* [Exercise brief] Scan the material below for lines with the word "size". Reply with the count and no other words.
== Provided records ==
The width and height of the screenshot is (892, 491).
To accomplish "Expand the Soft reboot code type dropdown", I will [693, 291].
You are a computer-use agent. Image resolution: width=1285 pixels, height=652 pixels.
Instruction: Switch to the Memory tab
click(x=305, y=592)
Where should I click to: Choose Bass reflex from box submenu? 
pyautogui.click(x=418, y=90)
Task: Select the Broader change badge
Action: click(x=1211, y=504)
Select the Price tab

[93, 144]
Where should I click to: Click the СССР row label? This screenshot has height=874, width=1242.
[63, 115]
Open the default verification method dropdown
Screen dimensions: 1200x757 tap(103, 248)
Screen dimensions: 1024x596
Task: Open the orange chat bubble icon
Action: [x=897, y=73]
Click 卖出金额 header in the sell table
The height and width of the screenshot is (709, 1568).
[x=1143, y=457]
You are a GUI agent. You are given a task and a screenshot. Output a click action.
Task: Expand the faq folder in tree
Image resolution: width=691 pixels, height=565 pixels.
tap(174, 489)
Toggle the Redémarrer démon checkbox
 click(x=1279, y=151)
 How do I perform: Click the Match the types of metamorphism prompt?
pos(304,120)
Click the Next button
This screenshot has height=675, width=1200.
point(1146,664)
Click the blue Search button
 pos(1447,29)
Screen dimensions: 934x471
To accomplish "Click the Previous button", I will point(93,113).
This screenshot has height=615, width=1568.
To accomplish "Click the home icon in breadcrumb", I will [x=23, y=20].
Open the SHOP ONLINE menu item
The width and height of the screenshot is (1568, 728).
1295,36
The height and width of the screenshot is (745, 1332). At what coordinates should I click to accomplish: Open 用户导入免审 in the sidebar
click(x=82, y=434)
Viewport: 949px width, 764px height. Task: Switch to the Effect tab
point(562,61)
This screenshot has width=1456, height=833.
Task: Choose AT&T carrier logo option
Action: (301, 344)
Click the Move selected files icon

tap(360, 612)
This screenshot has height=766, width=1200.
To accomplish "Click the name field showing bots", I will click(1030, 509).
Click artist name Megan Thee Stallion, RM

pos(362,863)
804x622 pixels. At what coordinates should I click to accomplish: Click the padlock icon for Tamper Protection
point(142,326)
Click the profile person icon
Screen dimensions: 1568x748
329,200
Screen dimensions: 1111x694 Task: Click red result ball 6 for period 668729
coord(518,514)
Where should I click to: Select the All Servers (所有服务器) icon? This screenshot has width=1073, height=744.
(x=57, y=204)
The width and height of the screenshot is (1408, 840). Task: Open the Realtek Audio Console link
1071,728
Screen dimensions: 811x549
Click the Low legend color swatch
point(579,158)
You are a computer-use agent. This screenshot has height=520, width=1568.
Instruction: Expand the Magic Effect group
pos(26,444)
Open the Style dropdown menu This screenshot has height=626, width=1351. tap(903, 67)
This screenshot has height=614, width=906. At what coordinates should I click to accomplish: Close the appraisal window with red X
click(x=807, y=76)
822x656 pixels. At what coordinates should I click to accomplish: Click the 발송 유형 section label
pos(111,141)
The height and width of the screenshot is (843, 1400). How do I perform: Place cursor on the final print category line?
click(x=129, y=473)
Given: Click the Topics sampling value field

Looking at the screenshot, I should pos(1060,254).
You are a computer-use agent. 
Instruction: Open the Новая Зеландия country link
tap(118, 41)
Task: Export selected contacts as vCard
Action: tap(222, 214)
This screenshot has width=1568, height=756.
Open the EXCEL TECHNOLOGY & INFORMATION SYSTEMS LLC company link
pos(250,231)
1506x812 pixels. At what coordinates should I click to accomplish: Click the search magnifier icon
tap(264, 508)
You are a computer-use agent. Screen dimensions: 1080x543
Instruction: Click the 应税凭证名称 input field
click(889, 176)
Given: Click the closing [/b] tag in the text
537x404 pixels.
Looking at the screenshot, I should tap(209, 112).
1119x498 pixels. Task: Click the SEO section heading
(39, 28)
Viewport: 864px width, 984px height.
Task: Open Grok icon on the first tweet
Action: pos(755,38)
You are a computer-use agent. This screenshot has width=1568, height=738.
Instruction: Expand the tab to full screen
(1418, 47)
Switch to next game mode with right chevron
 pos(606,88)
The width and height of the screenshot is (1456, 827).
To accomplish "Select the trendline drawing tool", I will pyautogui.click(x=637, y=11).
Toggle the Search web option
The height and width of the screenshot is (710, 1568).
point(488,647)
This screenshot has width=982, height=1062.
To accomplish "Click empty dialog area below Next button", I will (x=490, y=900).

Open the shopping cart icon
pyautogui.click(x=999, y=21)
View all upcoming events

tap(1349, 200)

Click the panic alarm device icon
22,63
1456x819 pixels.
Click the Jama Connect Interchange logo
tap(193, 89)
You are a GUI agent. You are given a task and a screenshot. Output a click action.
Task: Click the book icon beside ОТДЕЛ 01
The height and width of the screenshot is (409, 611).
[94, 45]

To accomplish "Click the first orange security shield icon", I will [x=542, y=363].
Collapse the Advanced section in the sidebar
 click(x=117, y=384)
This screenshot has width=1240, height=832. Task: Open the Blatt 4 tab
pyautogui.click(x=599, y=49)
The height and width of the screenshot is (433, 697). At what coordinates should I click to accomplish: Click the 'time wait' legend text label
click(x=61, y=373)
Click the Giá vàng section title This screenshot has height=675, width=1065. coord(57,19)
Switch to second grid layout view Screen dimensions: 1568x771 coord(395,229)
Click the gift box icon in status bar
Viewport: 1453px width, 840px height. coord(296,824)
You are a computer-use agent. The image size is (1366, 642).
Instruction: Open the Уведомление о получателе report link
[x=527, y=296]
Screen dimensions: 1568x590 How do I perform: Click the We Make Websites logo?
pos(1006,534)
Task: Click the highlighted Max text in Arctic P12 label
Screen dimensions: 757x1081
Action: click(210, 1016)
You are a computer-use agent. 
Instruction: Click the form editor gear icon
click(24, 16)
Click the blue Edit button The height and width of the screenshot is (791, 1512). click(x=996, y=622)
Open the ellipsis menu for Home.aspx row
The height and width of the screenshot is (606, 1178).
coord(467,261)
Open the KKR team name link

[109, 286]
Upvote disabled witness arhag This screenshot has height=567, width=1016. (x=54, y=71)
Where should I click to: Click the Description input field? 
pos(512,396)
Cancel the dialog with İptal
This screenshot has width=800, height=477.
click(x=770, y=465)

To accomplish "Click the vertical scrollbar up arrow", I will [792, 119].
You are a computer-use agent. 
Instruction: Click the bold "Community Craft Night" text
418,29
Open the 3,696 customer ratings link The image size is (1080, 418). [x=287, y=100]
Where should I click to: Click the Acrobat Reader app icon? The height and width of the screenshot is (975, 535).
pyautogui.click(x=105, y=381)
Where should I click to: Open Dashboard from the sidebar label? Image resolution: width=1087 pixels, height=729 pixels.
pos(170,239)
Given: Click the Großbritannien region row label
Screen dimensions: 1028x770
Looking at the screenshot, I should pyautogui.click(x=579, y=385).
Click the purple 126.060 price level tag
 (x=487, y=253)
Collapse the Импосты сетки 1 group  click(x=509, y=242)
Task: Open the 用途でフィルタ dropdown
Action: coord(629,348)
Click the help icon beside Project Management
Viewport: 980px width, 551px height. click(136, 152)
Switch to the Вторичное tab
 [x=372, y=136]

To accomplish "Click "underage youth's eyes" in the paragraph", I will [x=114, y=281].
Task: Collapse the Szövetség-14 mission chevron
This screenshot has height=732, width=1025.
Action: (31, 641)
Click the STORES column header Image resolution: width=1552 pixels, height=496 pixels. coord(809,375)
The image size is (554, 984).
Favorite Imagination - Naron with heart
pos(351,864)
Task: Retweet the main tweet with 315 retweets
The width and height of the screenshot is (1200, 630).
===
* [Response for this exercise] 3